Quotables
Monday, December 1st, 2008They make us eat six times a day. Three meals and three snacks. We all sit in the kitchen together and there is a monitor at the head of the table making sure we eat everything on our plates and drink everything in our cups. This is called the refeeding process. It must be done slowly and steadily, with more food added on as time progresses so we don’t shock our systems. So we are not in danger of ending up like Karen Carpenter — she gained too much weight too fast after starving for a long time, and her heart couldn’t take it.
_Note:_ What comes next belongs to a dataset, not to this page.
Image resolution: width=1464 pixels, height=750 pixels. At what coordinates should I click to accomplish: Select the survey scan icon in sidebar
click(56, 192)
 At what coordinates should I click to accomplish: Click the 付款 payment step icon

The bathroom doors are locked so the bulimics can’t go in and puke. (I myself have never been a purger.) When you need to go, you must ask a monitor to unlock the door for you and after she lets you in she stands just outside the door and then you must either count while you are on the toilet, loud enough so that she can hear you, right up until the moment you exit, or you must let her flush for you after you are done — so that there is proof that you didn’t vomit your food into the toilet.
Every morning they wake us up at seven and we all put on hospital johnnies, first thing, and go and have our vitals (temperature, blood pressure) checked and have ourselves weighed. I have gained five pounds so far. I’m doing well. I’m a model patient, weight gaining-wise. My mental/emo health is another story — a longer story, a work in progress.
All I want is to be well and to have energy and to get back on track and to have my quiet little life back. It was a lonely and solitary life, but it was mine. And I was basically healthy-ish. And I was free, in a sense.
Singer/songwriter Juliana Hatfield, who blogged this in early November, while in treatment for an eating disorder at the age of 41. That’s some hardcore shit, and props to Juliana for being so honest about it. She recently released a memoir titled When I Grow Up. Obviously, she’s still working on it, as are we all.